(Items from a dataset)
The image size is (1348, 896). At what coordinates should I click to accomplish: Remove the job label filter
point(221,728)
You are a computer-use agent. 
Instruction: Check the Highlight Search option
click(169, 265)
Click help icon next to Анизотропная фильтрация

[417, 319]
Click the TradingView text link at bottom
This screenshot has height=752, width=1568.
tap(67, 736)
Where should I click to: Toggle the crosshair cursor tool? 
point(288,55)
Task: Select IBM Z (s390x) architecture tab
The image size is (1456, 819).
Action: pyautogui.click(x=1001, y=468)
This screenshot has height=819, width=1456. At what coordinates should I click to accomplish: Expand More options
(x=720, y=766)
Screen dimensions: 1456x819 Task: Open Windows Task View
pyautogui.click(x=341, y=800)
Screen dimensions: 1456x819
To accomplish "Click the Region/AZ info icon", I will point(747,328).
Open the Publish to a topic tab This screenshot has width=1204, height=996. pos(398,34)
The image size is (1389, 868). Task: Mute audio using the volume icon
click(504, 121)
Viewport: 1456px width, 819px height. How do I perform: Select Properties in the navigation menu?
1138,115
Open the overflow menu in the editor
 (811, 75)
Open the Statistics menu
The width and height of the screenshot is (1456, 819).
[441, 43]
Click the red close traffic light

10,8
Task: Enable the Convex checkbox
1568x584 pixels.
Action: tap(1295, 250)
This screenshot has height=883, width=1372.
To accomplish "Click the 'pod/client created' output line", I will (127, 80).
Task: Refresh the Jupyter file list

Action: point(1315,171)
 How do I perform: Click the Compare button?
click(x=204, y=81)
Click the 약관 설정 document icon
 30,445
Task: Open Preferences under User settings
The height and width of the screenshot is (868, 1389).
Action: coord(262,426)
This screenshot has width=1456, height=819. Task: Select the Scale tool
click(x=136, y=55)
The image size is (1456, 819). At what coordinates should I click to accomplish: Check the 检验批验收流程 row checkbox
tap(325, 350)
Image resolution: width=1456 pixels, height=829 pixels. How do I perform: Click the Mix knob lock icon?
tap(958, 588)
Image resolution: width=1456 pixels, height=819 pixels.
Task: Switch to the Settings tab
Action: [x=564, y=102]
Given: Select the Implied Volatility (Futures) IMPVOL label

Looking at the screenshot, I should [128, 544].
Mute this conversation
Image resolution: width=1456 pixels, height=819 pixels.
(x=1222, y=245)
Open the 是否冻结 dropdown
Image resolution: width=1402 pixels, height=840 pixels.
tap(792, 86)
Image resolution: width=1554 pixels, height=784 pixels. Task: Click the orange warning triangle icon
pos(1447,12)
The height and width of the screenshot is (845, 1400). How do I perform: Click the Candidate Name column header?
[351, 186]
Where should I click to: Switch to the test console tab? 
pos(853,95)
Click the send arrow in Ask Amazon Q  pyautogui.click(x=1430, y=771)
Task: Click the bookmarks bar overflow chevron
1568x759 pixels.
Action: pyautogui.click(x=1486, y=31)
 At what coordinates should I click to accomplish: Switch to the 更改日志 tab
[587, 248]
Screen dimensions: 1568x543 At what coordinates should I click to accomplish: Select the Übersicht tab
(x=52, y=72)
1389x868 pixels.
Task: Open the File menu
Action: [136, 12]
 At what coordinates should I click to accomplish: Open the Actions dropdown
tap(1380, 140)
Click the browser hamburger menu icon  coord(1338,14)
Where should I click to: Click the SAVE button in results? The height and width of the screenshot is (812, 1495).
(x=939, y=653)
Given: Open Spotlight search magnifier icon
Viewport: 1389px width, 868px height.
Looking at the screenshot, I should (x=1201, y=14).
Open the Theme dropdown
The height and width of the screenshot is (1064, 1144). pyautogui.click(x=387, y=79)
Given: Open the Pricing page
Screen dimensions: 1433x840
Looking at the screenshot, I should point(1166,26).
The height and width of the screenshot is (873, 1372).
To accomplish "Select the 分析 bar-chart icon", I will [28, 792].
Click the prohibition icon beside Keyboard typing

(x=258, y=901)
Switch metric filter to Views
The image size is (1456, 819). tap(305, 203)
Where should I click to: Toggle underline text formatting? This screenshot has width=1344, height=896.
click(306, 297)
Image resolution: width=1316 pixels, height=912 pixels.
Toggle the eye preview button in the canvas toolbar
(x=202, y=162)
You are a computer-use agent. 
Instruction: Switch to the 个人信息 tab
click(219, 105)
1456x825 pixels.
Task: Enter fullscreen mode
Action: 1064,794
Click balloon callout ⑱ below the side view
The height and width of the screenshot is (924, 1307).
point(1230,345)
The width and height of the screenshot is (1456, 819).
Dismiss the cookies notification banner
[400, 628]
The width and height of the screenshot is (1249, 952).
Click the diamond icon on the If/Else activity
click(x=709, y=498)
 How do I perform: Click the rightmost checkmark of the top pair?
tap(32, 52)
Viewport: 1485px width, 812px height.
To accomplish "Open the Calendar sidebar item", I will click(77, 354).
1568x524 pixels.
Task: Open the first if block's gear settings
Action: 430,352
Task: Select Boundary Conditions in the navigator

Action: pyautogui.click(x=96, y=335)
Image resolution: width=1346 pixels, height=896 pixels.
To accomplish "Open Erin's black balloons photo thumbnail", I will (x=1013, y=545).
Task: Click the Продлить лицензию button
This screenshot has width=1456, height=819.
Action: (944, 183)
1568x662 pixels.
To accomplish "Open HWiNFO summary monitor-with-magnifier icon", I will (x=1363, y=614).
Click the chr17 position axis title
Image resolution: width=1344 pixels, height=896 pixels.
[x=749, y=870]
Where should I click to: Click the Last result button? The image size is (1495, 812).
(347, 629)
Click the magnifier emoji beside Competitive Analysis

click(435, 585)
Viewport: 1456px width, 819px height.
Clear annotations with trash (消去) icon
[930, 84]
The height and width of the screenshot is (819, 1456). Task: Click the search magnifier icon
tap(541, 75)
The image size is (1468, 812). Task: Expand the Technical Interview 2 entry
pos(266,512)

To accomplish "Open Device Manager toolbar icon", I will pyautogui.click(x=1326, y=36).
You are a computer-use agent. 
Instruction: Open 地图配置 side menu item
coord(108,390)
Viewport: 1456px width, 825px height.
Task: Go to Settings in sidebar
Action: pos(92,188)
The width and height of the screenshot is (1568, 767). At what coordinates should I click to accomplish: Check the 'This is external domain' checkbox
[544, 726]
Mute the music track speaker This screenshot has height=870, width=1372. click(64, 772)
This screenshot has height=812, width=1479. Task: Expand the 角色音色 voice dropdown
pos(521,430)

§ PROBLEM DESCRIPTION: Please transcribe all of the records, keeping every line exactly as it is.

§ TASK ANSWER:
The image size is (1348, 896). At what coordinates should I click to accomplish: Remove the job label filter
point(221,728)
You are a computer-use agent. 
Instruction: Check the Highlight Search option
click(169, 265)
Click help icon next to Анизотропная фильтрация

[417, 319]
Click the TradingView text link at bottom
This screenshot has height=752, width=1568.
tap(67, 736)
Where should I click to: Toggle the crosshair cursor tool? 
point(288,55)
Task: Select IBM Z (s390x) architecture tab
The image size is (1456, 819).
Action: pyautogui.click(x=1001, y=468)
This screenshot has height=819, width=1456. At what coordinates should I click to accomplish: Expand More options
(x=720, y=766)
Screen dimensions: 1456x819 Task: Open Windows Task View
pyautogui.click(x=341, y=800)
Screen dimensions: 1456x819
To accomplish "Click the Region/AZ info icon", I will point(747,328).
Open the Publish to a topic tab This screenshot has width=1204, height=996. pos(398,34)
The image size is (1389, 868). Task: Mute audio using the volume icon
click(504, 121)
Viewport: 1456px width, 819px height. How do I perform: Select Properties in the navigation menu?
1138,115
Open the overflow menu in the editor
 (811, 75)
Open the Statistics menu
The width and height of the screenshot is (1456, 819).
[441, 43]
Click the red close traffic light

10,8
Task: Enable the Convex checkbox
1568x584 pixels.
Action: tap(1295, 250)
This screenshot has height=883, width=1372.
To accomplish "Click the 'pod/client created' output line", I will (127, 80).
Task: Refresh the Jupyter file list

Action: point(1315,171)
 How do I perform: Click the Compare button?
click(x=204, y=81)
Click the 약관 설정 document icon
 30,445
Task: Open Preferences under User settings
The height and width of the screenshot is (868, 1389).
Action: coord(262,426)
This screenshot has width=1456, height=819. Task: Select the Scale tool
click(x=136, y=55)
The image size is (1456, 819). At what coordinates should I click to accomplish: Check the 检验批验收流程 row checkbox
tap(325, 350)
Image resolution: width=1456 pixels, height=829 pixels. How do I perform: Click the Mix knob lock icon?
tap(958, 588)
Image resolution: width=1456 pixels, height=819 pixels.
Task: Switch to the Settings tab
Action: [x=564, y=102]
Given: Select the Implied Volatility (Futures) IMPVOL label

Looking at the screenshot, I should [128, 544].
Mute this conversation
Image resolution: width=1456 pixels, height=819 pixels.
(x=1222, y=245)
Open the 是否冻结 dropdown
Image resolution: width=1402 pixels, height=840 pixels.
tap(792, 86)
Image resolution: width=1554 pixels, height=784 pixels. Task: Click the orange warning triangle icon
pos(1447,12)
The height and width of the screenshot is (845, 1400). How do I perform: Click the Candidate Name column header?
[351, 186]
Where should I click to: Switch to the test console tab? 
pos(853,95)
Click the send arrow in Ask Amazon Q  pyautogui.click(x=1430, y=771)
Task: Click the bookmarks bar overflow chevron
1568x759 pixels.
Action: pyautogui.click(x=1486, y=31)
 At what coordinates should I click to accomplish: Switch to the 更改日志 tab
[587, 248]
Screen dimensions: 1568x543 At what coordinates should I click to accomplish: Select the Übersicht tab
(x=52, y=72)
1389x868 pixels.
Task: Open the File menu
Action: [136, 12]
 At what coordinates should I click to accomplish: Open the Actions dropdown
tap(1380, 140)
Click the browser hamburger menu icon  coord(1338,14)
Where should I click to: Click the SAVE button in results? The height and width of the screenshot is (812, 1495).
(x=939, y=653)
Given: Open Spotlight search magnifier icon
Viewport: 1389px width, 868px height.
Looking at the screenshot, I should (x=1201, y=14).
Open the Theme dropdown
The height and width of the screenshot is (1064, 1144). pyautogui.click(x=387, y=79)
Given: Open the Pricing page
Screen dimensions: 1433x840
Looking at the screenshot, I should point(1166,26).
The height and width of the screenshot is (873, 1372).
To accomplish "Select the 分析 bar-chart icon", I will [28, 792].
Click the prohibition icon beside Keyboard typing

(x=258, y=901)
Switch metric filter to Views
The image size is (1456, 819). tap(305, 203)
Where should I click to: Toggle underline text formatting? This screenshot has width=1344, height=896.
click(306, 297)
Image resolution: width=1316 pixels, height=912 pixels.
Toggle the eye preview button in the canvas toolbar
(x=202, y=162)
You are a computer-use agent. 
Instruction: Switch to the 个人信息 tab
click(219, 105)
1456x825 pixels.
Task: Enter fullscreen mode
Action: 1064,794
Click balloon callout ⑱ below the side view
The height and width of the screenshot is (924, 1307).
point(1230,345)
The width and height of the screenshot is (1456, 819).
Dismiss the cookies notification banner
[400, 628]
The width and height of the screenshot is (1249, 952).
Click the diamond icon on the If/Else activity
click(x=709, y=498)
 How do I perform: Click the rightmost checkmark of the top pair?
tap(32, 52)
Viewport: 1485px width, 812px height.
To accomplish "Open the Calendar sidebar item", I will click(77, 354).
1568x524 pixels.
Task: Open the first if block's gear settings
Action: 430,352
Task: Select Boundary Conditions in the navigator

Action: pyautogui.click(x=96, y=335)
Image resolution: width=1346 pixels, height=896 pixels.
To accomplish "Open Erin's black balloons photo thumbnail", I will (x=1013, y=545).
Task: Click the Продлить лицензию button
This screenshot has width=1456, height=819.
Action: (944, 183)
1568x662 pixels.
To accomplish "Open HWiNFO summary monitor-with-magnifier icon", I will (x=1363, y=614).
Click the chr17 position axis title
Image resolution: width=1344 pixels, height=896 pixels.
[x=749, y=870]
Where should I click to: Click the Last result button? The image size is (1495, 812).
(347, 629)
Click the magnifier emoji beside Competitive Analysis

click(435, 585)
Viewport: 1456px width, 819px height.
Clear annotations with trash (消去) icon
[930, 84]
The height and width of the screenshot is (819, 1456). Task: Click the search magnifier icon
tap(541, 75)
The image size is (1468, 812). Task: Expand the Technical Interview 2 entry
pos(266,512)

To accomplish "Open Device Manager toolbar icon", I will pyautogui.click(x=1326, y=36).
You are a computer-use agent. 
Instruction: Open 地图配置 side menu item
coord(108,390)
Viewport: 1456px width, 825px height.
Task: Go to Settings in sidebar
Action: pos(92,188)
The width and height of the screenshot is (1568, 767). At what coordinates should I click to accomplish: Check the 'This is external domain' checkbox
[544, 726]
Mute the music track speaker This screenshot has height=870, width=1372. click(64, 772)
This screenshot has height=812, width=1479. Task: Expand the 角色音色 voice dropdown
pos(521,430)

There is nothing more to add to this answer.